— Start —
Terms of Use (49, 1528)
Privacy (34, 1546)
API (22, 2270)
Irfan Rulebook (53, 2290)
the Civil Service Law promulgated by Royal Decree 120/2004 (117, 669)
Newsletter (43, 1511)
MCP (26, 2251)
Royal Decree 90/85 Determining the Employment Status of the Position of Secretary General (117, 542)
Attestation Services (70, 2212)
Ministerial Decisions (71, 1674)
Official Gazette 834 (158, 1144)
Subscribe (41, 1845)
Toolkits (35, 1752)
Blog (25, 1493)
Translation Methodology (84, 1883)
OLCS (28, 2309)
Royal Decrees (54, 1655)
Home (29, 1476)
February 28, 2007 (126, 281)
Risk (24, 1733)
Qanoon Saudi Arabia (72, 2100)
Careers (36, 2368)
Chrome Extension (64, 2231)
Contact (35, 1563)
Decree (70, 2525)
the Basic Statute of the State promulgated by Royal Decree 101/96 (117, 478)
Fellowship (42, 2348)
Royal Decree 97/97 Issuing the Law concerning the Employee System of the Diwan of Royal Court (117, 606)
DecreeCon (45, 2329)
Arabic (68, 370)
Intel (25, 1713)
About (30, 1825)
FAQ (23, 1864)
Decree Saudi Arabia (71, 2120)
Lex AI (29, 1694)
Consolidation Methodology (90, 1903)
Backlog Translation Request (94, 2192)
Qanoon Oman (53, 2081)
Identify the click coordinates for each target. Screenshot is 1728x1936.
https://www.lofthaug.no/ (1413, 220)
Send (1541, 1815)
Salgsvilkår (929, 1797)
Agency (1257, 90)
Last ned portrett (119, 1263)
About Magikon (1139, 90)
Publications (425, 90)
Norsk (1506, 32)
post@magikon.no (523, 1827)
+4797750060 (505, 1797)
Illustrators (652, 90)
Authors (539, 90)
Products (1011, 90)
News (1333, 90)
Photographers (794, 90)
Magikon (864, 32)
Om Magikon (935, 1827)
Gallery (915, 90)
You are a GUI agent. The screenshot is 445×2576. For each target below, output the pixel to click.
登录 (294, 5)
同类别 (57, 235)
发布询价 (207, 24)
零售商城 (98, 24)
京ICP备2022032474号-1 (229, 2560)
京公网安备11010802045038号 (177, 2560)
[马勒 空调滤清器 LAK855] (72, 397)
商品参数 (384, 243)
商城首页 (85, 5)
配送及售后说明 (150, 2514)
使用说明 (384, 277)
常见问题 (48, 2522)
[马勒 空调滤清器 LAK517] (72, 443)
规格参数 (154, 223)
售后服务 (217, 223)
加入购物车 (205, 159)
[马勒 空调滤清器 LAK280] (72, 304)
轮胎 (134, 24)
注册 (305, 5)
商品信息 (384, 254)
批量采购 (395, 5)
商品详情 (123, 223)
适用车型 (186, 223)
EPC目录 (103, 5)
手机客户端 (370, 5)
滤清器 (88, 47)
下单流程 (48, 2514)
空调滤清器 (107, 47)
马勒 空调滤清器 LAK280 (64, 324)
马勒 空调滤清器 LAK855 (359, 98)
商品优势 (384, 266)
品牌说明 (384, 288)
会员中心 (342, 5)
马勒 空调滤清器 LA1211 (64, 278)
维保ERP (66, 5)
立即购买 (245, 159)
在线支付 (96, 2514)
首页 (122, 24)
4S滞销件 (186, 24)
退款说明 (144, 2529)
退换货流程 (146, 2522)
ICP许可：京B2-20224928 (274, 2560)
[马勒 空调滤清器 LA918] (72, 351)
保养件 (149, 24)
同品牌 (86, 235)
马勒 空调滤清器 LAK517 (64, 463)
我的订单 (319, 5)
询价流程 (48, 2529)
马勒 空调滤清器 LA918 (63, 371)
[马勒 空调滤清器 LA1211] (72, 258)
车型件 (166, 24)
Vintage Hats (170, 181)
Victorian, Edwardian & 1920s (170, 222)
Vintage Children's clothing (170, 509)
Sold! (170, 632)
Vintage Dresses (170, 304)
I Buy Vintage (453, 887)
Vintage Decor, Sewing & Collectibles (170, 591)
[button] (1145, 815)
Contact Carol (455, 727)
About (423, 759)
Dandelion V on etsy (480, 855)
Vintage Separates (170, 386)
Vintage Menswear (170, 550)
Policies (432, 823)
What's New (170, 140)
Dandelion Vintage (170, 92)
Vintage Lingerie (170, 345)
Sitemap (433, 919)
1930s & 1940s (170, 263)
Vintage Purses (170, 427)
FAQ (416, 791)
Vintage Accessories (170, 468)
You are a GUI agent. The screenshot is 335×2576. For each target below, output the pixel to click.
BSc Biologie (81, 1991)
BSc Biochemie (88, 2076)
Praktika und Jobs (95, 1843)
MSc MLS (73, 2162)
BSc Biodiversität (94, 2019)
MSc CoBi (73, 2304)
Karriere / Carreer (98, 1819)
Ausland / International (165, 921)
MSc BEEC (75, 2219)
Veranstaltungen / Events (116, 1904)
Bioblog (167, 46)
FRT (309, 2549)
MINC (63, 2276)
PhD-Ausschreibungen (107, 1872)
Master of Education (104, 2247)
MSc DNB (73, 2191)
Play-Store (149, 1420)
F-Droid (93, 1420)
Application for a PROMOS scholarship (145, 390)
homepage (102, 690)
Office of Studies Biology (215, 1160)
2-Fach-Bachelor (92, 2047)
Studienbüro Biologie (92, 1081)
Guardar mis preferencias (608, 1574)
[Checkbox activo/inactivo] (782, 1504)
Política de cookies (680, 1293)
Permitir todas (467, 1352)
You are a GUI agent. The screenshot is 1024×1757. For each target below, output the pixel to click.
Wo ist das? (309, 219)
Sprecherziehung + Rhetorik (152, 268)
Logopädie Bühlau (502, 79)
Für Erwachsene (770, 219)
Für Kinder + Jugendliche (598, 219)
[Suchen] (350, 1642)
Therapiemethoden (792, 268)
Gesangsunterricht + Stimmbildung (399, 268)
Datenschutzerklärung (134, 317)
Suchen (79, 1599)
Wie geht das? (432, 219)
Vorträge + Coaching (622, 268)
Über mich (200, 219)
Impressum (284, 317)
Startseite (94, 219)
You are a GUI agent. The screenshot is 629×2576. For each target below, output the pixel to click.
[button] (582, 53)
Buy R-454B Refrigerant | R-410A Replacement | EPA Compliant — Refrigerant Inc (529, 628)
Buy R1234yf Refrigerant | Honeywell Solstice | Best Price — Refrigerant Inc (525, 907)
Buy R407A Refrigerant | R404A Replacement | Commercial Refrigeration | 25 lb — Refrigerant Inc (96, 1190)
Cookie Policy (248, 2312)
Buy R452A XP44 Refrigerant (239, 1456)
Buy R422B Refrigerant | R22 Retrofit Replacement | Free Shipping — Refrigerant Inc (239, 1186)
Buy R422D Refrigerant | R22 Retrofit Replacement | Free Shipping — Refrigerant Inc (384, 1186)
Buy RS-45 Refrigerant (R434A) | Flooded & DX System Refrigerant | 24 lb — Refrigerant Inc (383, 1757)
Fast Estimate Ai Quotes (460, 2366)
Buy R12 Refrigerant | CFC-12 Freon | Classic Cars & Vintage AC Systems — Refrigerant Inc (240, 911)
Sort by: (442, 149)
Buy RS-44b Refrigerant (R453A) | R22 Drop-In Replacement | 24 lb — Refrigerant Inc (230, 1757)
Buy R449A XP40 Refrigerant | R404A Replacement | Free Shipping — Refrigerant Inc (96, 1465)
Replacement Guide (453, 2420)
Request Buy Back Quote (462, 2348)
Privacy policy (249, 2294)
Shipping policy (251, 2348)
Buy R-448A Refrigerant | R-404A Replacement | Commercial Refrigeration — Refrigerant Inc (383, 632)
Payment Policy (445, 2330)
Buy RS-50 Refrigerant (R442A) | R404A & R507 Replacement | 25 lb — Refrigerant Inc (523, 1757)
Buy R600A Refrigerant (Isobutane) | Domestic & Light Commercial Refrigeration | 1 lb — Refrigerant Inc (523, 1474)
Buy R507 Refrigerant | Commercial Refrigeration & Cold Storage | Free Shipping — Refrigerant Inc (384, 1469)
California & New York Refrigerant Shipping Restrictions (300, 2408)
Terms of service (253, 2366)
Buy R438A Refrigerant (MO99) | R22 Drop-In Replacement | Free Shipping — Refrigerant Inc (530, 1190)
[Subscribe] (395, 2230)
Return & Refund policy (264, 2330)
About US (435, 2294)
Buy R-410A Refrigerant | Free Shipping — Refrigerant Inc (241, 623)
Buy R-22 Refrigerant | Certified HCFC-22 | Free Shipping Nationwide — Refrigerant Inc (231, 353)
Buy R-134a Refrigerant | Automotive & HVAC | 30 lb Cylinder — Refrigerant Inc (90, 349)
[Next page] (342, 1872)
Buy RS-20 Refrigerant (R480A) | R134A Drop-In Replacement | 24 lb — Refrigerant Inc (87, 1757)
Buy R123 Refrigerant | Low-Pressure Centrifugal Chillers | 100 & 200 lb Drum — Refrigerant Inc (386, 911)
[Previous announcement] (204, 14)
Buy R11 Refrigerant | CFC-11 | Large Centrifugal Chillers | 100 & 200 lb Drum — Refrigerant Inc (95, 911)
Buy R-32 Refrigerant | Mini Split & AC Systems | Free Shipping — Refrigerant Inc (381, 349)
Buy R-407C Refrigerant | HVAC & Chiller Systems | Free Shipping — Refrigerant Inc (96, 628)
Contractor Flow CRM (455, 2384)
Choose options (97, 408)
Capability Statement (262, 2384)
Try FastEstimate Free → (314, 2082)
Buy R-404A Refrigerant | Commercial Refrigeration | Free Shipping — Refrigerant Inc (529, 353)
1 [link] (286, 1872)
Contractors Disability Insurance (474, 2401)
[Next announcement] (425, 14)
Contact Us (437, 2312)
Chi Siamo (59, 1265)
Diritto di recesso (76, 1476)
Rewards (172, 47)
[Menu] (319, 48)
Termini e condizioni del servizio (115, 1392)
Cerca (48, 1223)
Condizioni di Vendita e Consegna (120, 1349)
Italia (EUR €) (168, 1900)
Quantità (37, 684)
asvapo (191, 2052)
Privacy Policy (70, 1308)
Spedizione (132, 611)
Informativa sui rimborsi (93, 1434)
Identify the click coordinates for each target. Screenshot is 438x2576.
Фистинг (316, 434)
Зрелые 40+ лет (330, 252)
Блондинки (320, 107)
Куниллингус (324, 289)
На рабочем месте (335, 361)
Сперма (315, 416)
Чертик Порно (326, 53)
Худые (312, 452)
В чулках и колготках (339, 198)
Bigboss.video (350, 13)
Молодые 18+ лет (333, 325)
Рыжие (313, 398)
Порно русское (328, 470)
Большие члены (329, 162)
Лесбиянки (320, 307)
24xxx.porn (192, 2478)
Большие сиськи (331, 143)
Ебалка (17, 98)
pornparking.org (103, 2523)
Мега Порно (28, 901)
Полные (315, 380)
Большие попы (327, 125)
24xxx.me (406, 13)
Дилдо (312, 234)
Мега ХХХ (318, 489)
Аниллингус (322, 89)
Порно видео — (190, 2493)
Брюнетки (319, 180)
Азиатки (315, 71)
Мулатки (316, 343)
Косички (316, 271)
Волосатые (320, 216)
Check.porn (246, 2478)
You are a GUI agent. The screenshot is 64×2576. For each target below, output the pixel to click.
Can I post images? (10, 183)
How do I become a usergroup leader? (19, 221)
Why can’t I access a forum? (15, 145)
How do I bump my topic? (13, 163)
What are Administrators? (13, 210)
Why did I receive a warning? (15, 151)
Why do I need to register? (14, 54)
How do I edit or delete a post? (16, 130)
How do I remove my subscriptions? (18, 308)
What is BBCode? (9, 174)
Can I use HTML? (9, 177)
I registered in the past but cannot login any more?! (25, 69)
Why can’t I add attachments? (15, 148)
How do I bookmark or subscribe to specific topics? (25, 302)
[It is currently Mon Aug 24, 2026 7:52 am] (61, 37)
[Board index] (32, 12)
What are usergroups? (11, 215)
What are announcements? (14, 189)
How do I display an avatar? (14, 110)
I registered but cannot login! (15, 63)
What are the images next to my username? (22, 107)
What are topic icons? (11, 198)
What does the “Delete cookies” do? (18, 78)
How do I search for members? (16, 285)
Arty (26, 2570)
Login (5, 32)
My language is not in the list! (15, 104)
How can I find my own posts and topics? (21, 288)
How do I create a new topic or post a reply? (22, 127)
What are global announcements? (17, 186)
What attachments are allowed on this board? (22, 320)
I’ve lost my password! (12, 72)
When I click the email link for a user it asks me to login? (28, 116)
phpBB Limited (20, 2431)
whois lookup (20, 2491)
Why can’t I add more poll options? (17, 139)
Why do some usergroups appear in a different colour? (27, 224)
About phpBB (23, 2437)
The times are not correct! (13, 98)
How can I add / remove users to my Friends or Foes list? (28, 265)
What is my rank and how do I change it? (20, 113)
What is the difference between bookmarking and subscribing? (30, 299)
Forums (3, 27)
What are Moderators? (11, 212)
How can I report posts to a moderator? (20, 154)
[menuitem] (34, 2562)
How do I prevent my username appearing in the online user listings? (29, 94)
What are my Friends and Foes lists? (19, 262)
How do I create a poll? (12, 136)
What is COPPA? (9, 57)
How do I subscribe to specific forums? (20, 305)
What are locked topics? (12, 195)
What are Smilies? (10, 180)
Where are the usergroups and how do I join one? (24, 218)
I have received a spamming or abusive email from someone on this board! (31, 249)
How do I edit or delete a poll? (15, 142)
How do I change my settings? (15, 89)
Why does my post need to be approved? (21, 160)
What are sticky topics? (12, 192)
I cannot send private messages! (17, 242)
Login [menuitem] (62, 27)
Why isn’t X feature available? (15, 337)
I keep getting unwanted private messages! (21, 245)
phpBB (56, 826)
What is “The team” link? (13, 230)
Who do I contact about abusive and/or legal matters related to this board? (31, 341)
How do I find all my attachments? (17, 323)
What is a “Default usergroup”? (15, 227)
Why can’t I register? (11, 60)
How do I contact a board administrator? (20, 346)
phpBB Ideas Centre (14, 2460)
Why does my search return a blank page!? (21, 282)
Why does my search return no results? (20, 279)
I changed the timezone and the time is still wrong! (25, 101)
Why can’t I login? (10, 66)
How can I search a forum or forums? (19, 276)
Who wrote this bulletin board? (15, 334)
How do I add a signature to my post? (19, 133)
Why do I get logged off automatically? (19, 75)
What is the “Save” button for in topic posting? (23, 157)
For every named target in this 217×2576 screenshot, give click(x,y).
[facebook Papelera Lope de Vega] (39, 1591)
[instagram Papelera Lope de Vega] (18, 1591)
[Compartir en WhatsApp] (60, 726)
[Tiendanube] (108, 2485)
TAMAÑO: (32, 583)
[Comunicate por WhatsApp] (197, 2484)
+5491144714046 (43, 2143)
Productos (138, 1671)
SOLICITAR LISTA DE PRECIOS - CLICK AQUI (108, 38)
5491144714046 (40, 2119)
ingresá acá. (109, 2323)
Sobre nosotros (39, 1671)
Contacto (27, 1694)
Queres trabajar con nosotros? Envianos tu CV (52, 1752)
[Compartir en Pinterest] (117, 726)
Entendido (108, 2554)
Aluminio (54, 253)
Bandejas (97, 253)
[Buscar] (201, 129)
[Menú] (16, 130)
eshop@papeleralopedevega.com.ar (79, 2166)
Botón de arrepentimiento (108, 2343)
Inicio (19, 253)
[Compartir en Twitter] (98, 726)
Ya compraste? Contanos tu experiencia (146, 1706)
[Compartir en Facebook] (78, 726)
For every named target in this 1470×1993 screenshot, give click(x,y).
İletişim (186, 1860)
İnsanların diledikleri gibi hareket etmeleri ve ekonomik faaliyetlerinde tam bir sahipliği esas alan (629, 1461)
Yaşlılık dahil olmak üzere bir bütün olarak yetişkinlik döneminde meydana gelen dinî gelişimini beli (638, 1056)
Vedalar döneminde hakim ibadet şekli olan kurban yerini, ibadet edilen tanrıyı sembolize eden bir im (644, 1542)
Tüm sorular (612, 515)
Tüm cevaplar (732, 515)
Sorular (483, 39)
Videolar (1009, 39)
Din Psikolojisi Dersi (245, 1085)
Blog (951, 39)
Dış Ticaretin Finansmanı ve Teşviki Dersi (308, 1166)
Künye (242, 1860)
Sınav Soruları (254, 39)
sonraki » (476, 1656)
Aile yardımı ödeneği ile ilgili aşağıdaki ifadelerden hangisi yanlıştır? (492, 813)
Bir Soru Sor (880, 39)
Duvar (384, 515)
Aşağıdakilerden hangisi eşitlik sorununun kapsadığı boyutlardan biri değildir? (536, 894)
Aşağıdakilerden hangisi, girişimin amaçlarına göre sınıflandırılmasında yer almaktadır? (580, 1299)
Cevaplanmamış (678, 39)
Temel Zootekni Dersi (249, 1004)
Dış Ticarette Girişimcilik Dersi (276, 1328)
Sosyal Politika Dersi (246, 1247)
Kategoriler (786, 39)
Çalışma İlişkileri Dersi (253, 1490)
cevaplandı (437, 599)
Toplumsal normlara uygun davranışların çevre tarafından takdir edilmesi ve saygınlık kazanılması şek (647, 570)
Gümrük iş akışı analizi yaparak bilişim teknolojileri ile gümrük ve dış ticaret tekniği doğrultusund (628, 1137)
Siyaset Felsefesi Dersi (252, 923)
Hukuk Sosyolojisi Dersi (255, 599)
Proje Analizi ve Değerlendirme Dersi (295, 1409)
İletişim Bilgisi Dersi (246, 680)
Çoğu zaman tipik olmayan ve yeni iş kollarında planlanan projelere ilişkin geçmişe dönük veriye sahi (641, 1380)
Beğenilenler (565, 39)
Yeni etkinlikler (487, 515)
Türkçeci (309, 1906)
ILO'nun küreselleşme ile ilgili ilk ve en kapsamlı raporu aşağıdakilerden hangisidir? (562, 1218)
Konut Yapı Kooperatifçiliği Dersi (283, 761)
— End —
Aim of the task → Can you print, verbatim, the lines of the listing above from the line with "Мега ХХХ (318, 489)" to the line with "Why do I need to register? (14, 54)", including both of those lines?

The completed task →
Мега ХХХ (318, 489)
Аниллингус (322, 89)
Порно видео — (190, 2493)
Брюнетки (319, 180)
Азиатки (315, 71)
Мулатки (316, 343)
Косички (316, 271)
Волосатые (320, 216)
Check.porn (246, 2478)
You are a GUI agent. The screenshot is 64×2576. For each target below, output the pixel to click.
Can I post images? (10, 183)
How do I become a usergroup leader? (19, 221)
Why can’t I access a forum? (15, 145)
How do I bump my topic? (13, 163)
What are Administrators? (13, 210)
Why did I receive a warning? (15, 151)
Why do I need to register? (14, 54)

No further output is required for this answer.